Instruction →
Count the lines in the listing below that contain the string "Image" and give only that number.

BEGIN Stored rows

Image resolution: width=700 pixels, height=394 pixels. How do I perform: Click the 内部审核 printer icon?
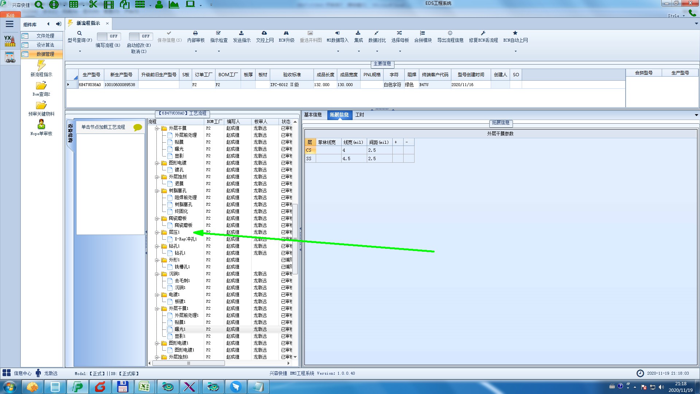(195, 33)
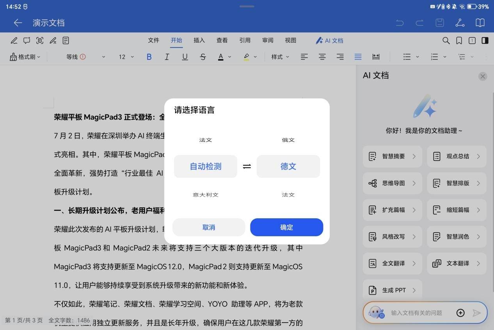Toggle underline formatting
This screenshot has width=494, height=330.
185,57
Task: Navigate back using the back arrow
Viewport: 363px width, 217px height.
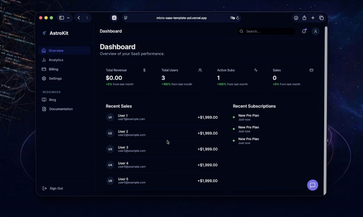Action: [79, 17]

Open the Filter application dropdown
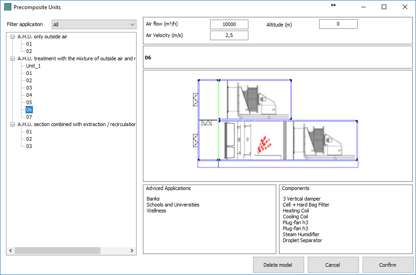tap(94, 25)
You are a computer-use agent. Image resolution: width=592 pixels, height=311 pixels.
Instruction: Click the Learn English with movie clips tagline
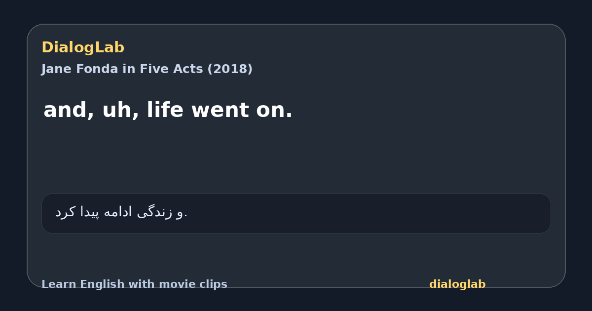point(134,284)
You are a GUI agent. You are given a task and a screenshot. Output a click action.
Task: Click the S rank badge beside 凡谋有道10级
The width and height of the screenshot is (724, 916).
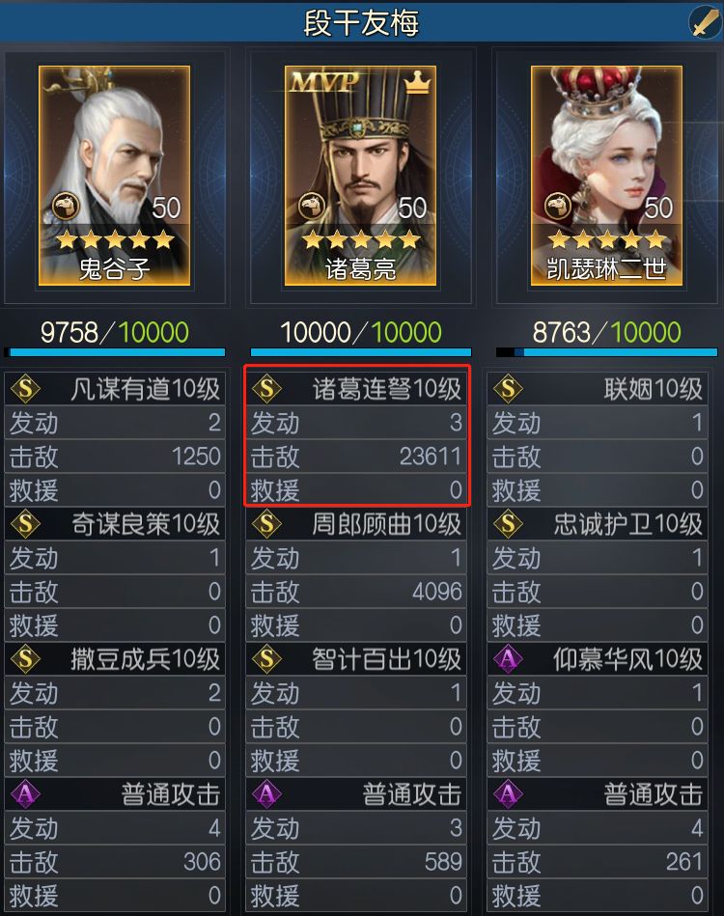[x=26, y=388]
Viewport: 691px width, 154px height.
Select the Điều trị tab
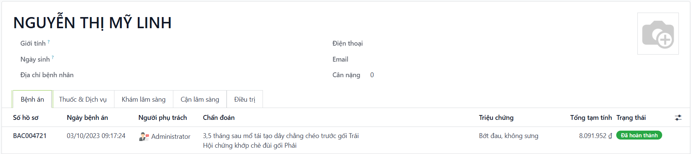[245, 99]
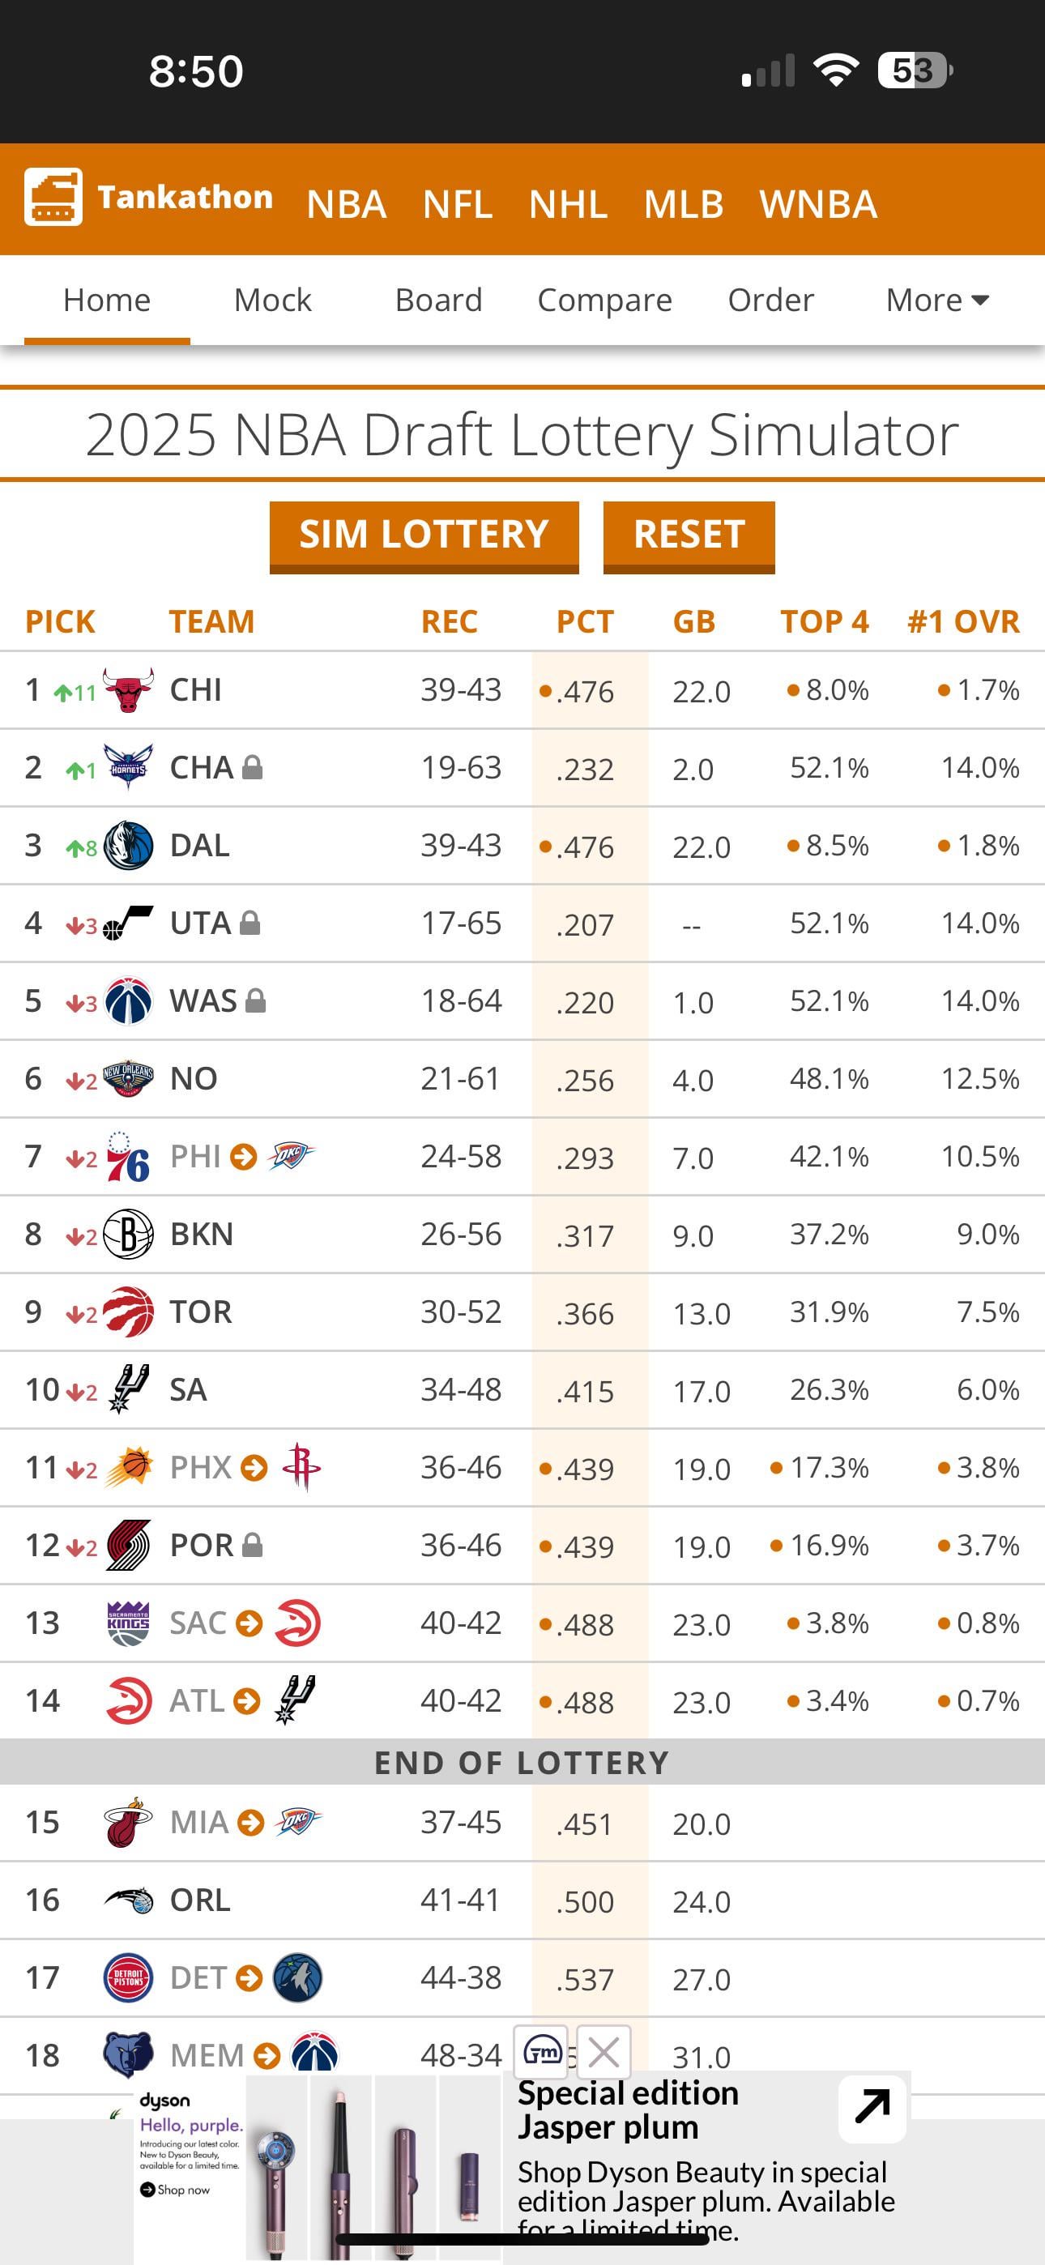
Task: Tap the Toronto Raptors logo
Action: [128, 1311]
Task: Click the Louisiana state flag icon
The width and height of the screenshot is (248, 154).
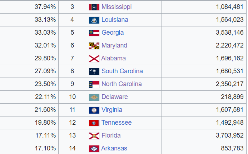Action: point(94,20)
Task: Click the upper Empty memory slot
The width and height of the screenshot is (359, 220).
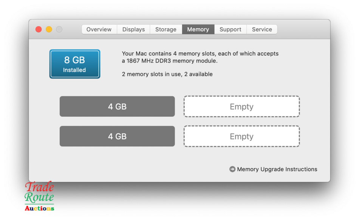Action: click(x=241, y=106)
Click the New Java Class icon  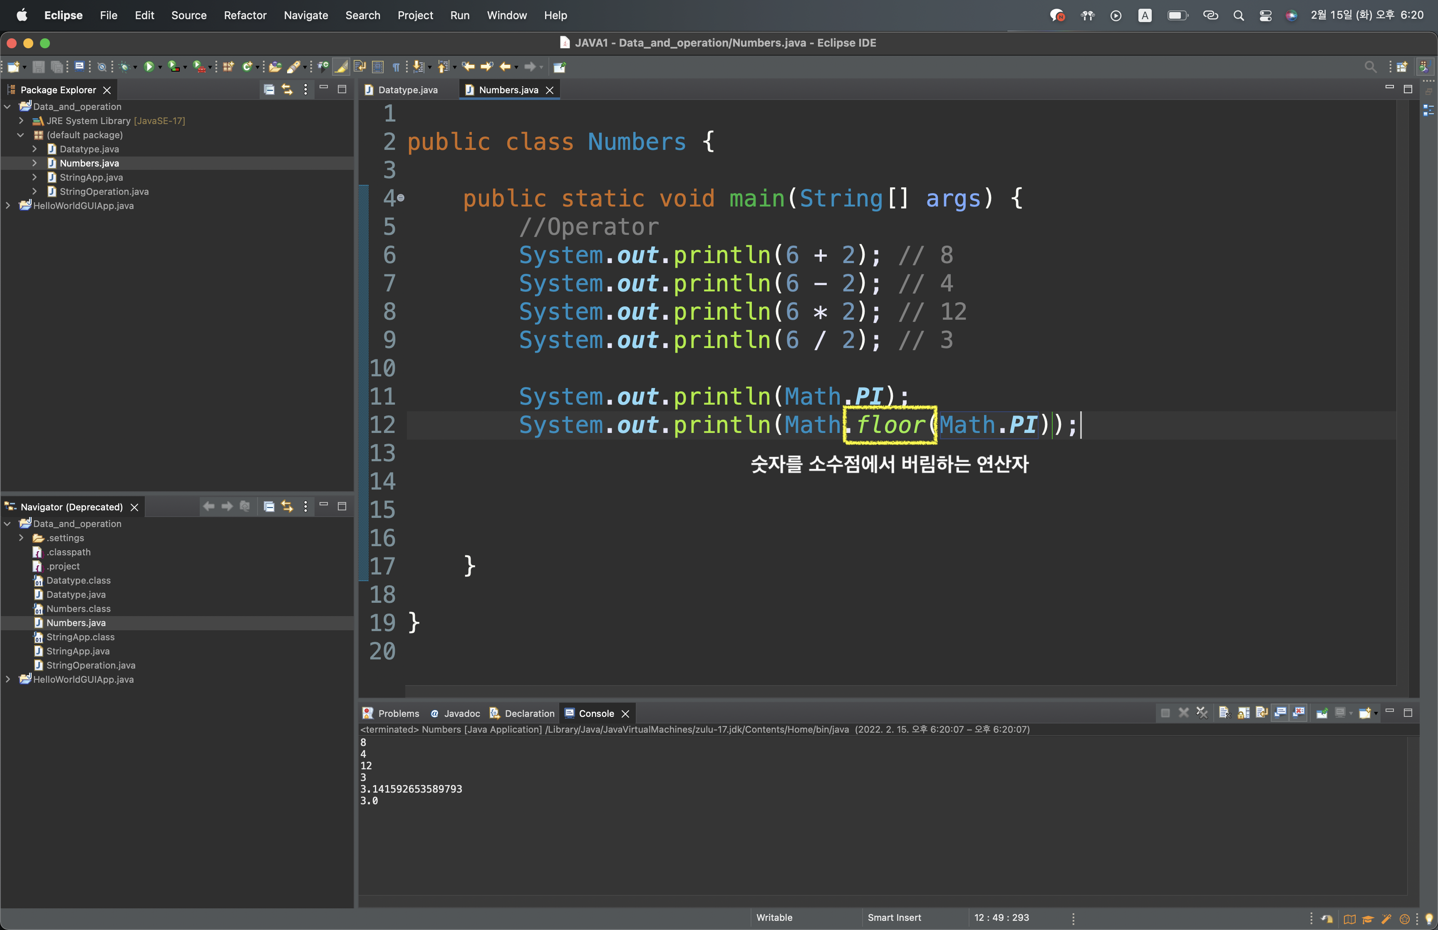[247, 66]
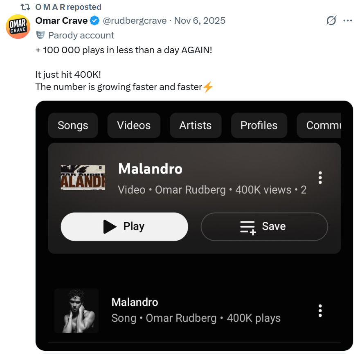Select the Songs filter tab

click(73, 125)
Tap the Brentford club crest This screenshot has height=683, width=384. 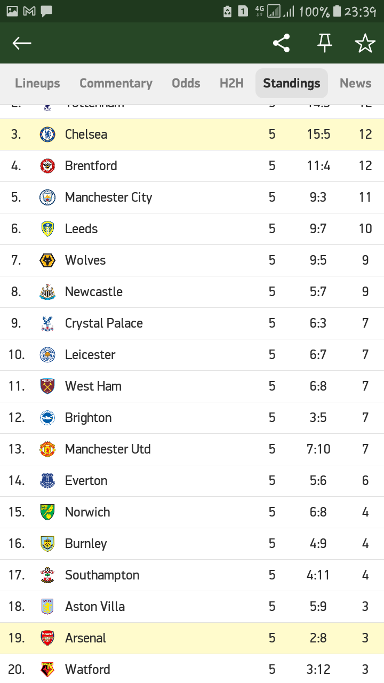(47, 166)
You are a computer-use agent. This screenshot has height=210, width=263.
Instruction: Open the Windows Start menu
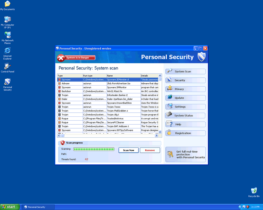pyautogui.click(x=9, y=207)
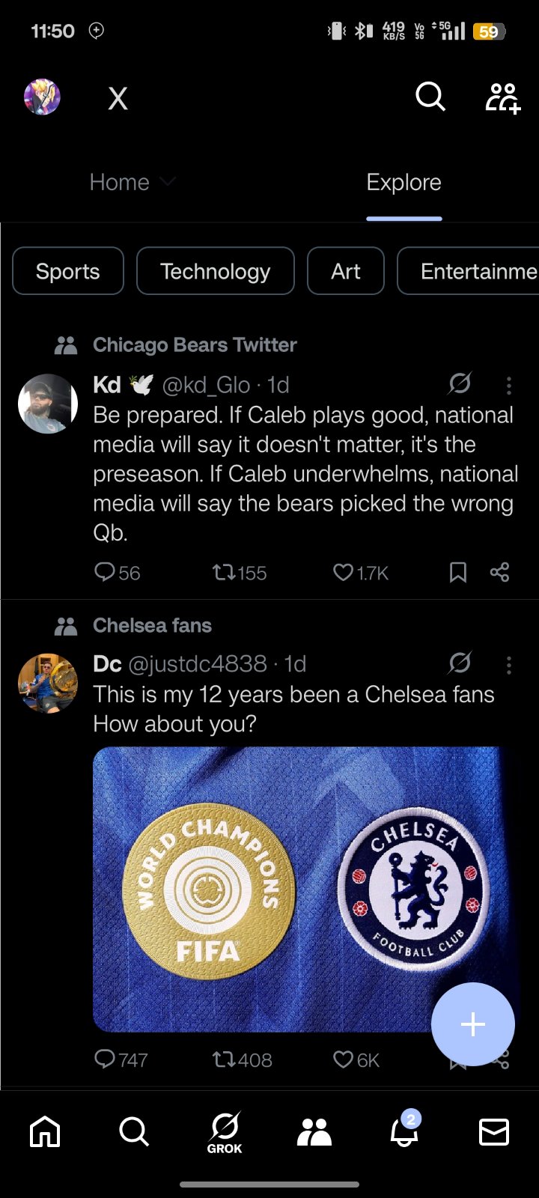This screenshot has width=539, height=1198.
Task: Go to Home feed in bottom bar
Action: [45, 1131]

END Stored rows

Answer to the exercise →
2